What to produce: In the excerpt on Democrats' political prospects, how many state legislatures are under unified Republican control?

Democrats really are in big trouble for the foreseeable future.

Word cloud map of the United States of America with the word "Republican" filling up all of the space.
Word cloud map of the United States of America with the word "Republican" filling up all of the space.
Black Sheep Media

There is a debate emerging on these pages (and elsewhere) as to whether the Democrats are in deep trouble.

Vox's Matt Yglesias thinks they are. Not only, he notes, do Republicans now hold majorities in the US House and the Senate, but the GOP also now has unified control of 25 state legislatures, while Dems control only seven. More significantly, Republicans are using their power. They are going after unions, which have traditionally been a key organizing force for Democrats. And they are enacting stricter voting rules, which tend to disenfranchise those voters most likely to vote for Democrats.

Political scientist Phil Klinkner has disagreed, arguing that there is a natural, almost "thermostatic" ebb and flow to partisan fortunes in America. When one party controls the White House, public opinion naturally moves against that party. Put a Republican in the White House, he argues, and voters across the country will readjust to favor Democrats.

Input data:

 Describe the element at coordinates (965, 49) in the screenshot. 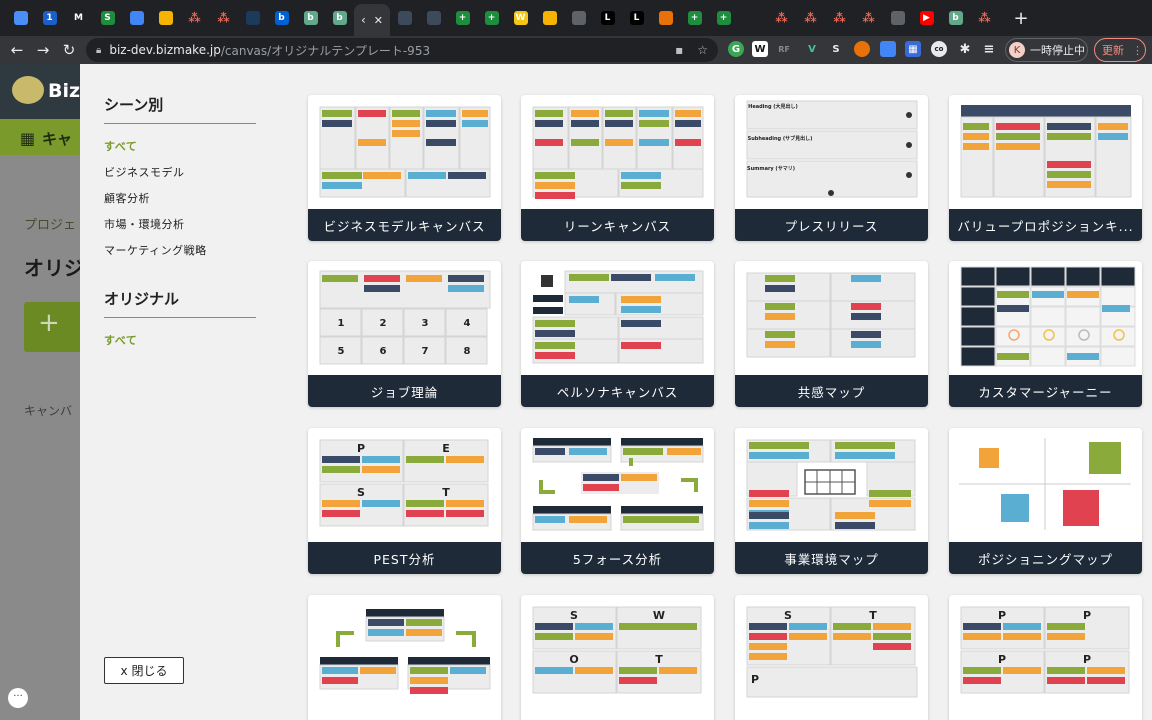

I see `puzzle-extensions-icon: ✱` at that location.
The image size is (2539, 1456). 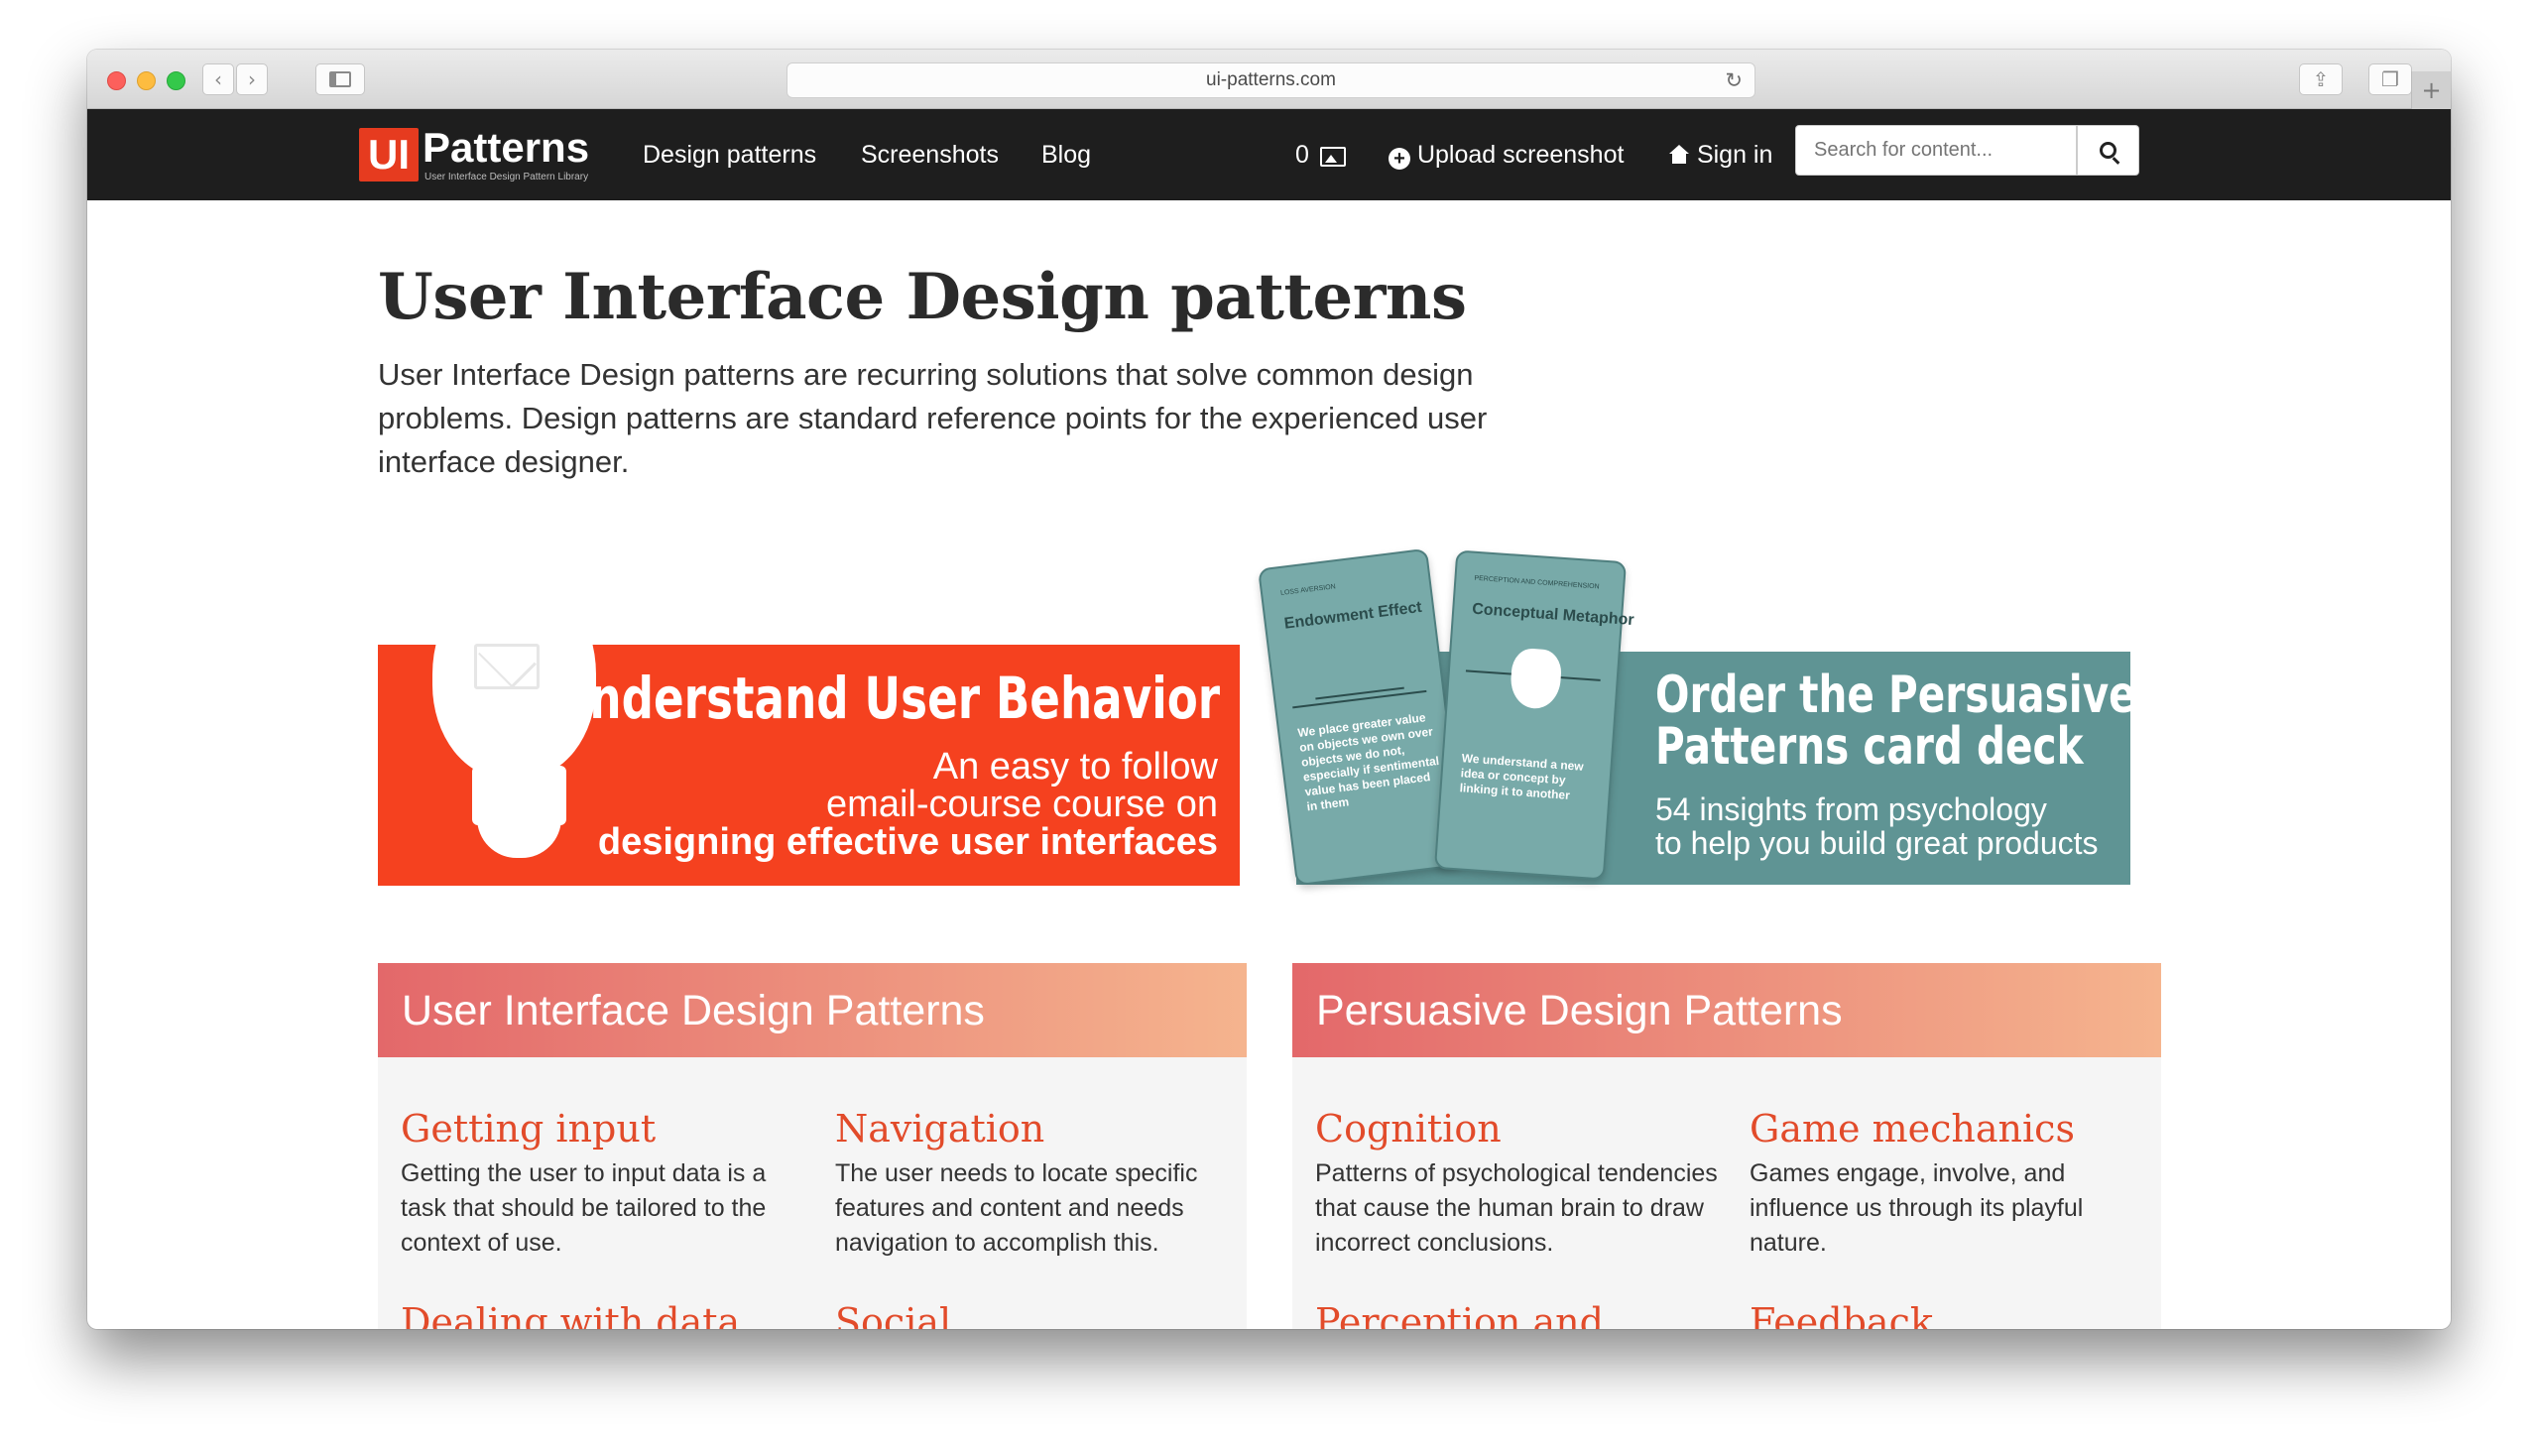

Solution to this problem: 25